• LAVORO RICHIESTO
Trascrivi tutto il materiale seguente come lista JSON di stringhe, una per ciascuna riga, saltando le righe vuote. Escludi le immagini.

== DATI DELL'ESERCIZIO

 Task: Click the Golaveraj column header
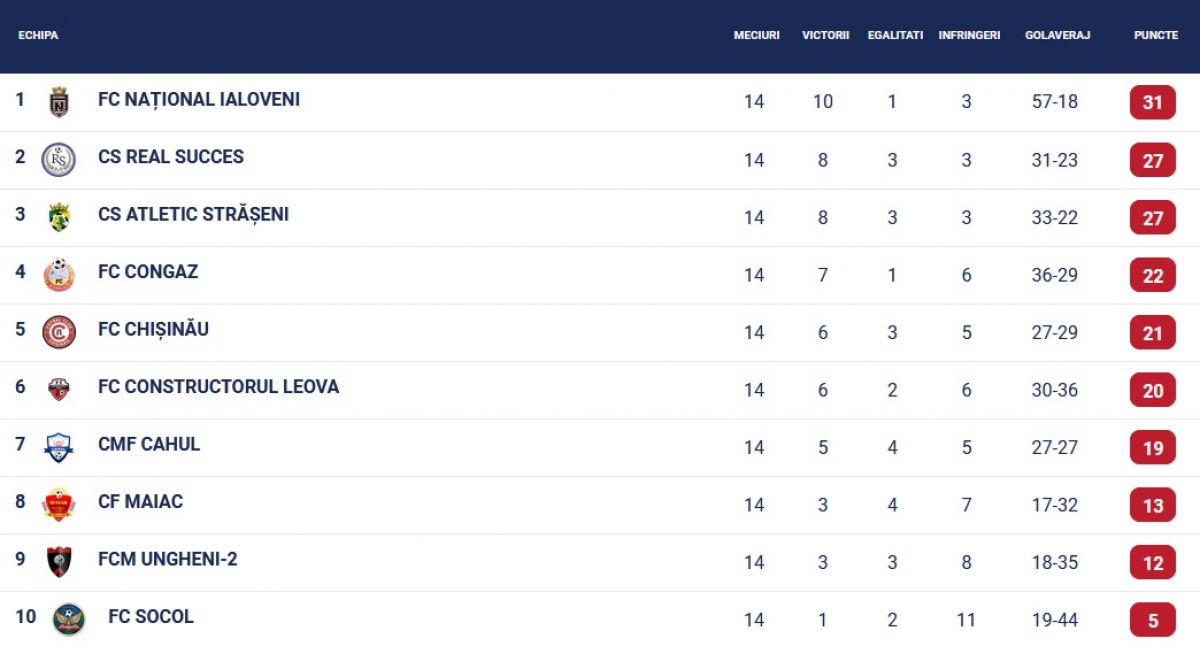click(1057, 35)
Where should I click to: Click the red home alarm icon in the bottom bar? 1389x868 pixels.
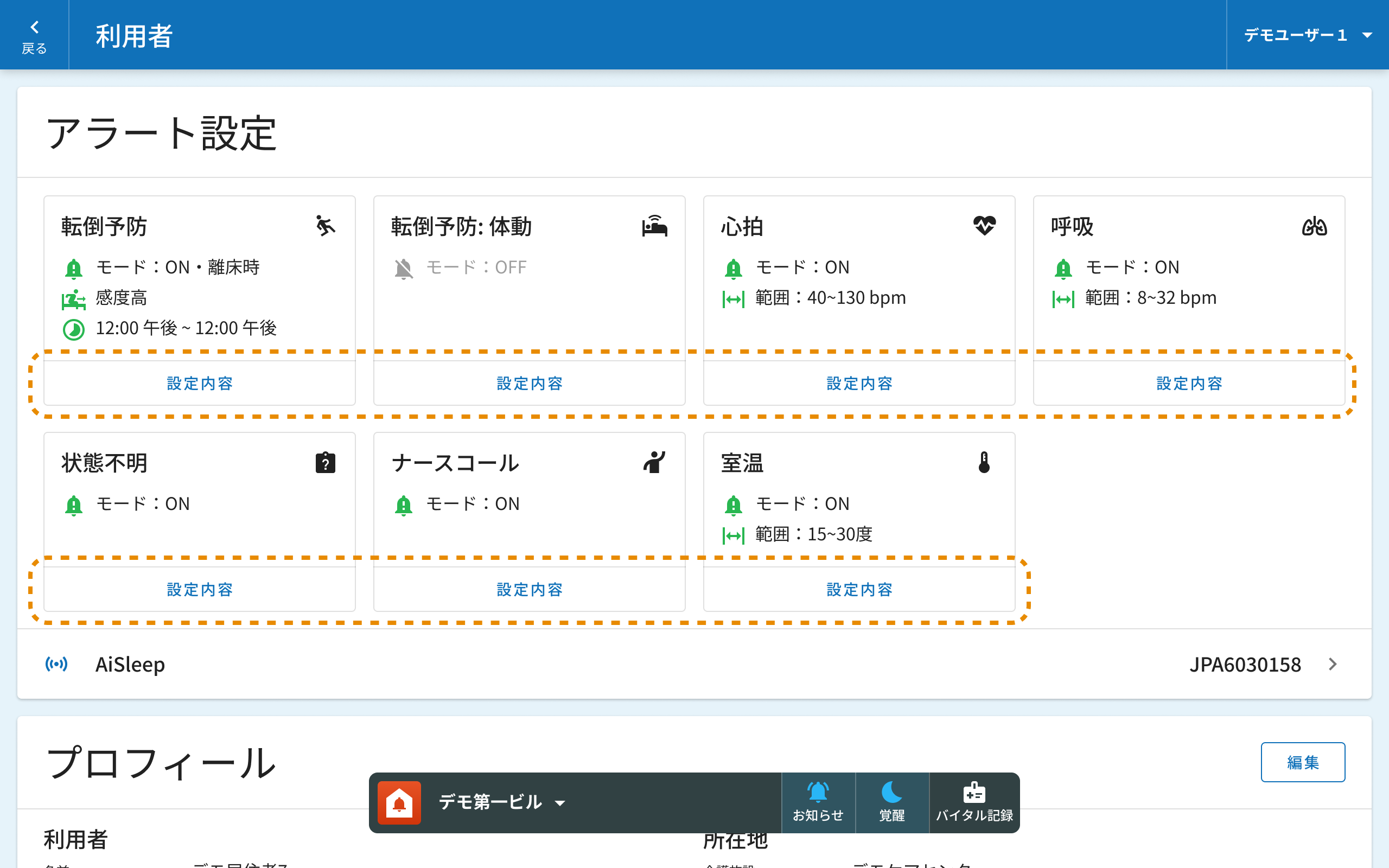point(399,802)
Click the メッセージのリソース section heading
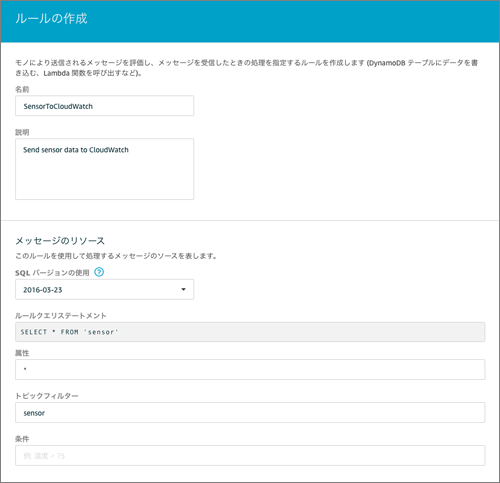Screen dimensions: 500x483 click(x=60, y=241)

====

• RISULTATO DELL'ESERCIZIO
[
  " Task: Click the Golaveraj column header",
  "click(1057, 35)",
  "Where should I click to: Click the red home alarm icon in the bottom bar? 1389x868 pixels.",
  "point(399,802)",
  "Click the メッセージのリソース section heading",
  "Screen dimensions: 500x483 click(x=60, y=241)"
]